One of the iwi leaders at today's forum, the chairman of Waikato Tainui Rahui Papa said the principle of whānau-first was very important to iwi.
"We think that whānau, hapu and iwi are best place to look after children who have been removed, into the state's hands, and we think that if they're given the opportunity in their own cultural context within their own heritage and legacy then that helps the child and helps relieve some of the pressures."
Mr English said that legislation was not finalised, and while the government was open to possible changes, it would not be "anything dramatic".
"Part of the discussion is about everyone understanding what's in the legislation, which the government believes is in pretty good shape.
"There are some other views that it needs to go further, or this clause, or that clause needs to be changed, and we're open to having that discusson because it's so important."

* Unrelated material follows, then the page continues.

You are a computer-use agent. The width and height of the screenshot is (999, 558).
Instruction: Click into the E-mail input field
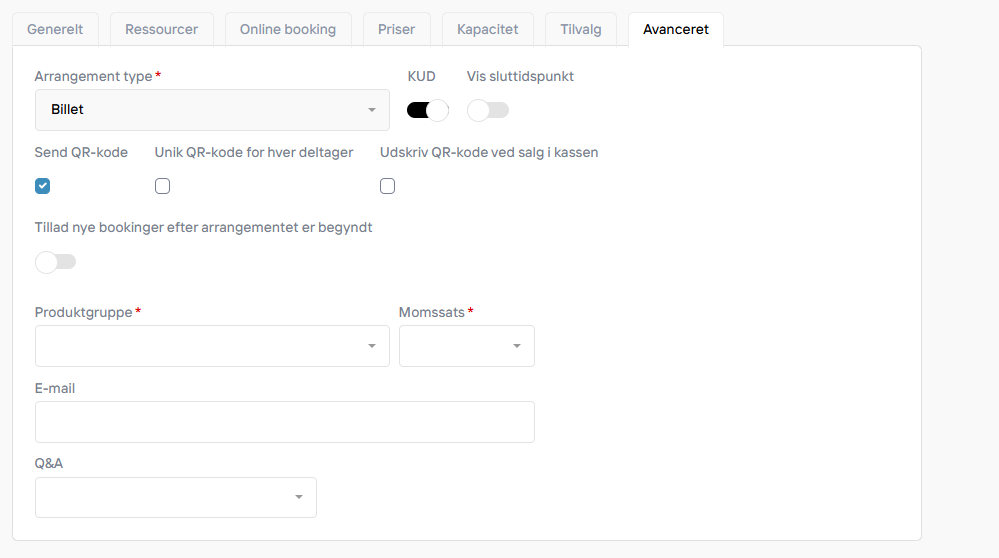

Mr English said the issue of freshwater was still going to take a while to settle.
"Not just about iwi issues but about the plan for maintaining the quality and improving the quality of our freshwater and I think they're encouraged by that.
He said the Environment Minister Nick Smith was dealing with iwi-related issues "month after month", and iwi indicated today they wanted to do three rounds of consultation with Māori around the country.
"So I think we've learned not to try and push, not to move too fast and to the job properly."
Mr English will not attend the powhiri for the Crown at Te Tii Marae on Sunday as he would have not have been able to speak on the marae, and he'll be hosted by Ngāti Whātua in Auckland on Waitangi Day itself.
He said while he had not had any the specific invitations, if he was still Prime Minister next year, he would be open to celebrating Waitangi Day in other parts of the country.
"That's been the most common suggestion I've heard from the public and from iwi so I think it's worth investigating because the treaty was signed in quite a number of places and I suppose the benefit of it would be that New Zealanders who don't live in the far North see a bit more of the relevance to their particular area.
"I think if the government said it was going to move around on Waitangi Day I don't think there'd be any shortage of interest from iwi - they'd be falling over themselves to provide that opportunity for their local communities."
However, Harry Burkhardt, chairperson of the Ngāti Kuri Trust Board and host of the iwi forum said Waitangi as a location does have special significance.
"In terms of Waitangi it's very special, the place is very special.
"The ability of us to honour that legacy is relatively critical for us."
As Te Tii marae prepares to welcome opposition leaders on Sunday, some media have been asked to pay up to $10,000 for rights to film on the marae.
Mr English was staying well clear of that particular debate.
"If it's an argument between the media and Te Tii Marae, I would have to say they are well fitted to have an argument, those two parties, and they should just head off and have it."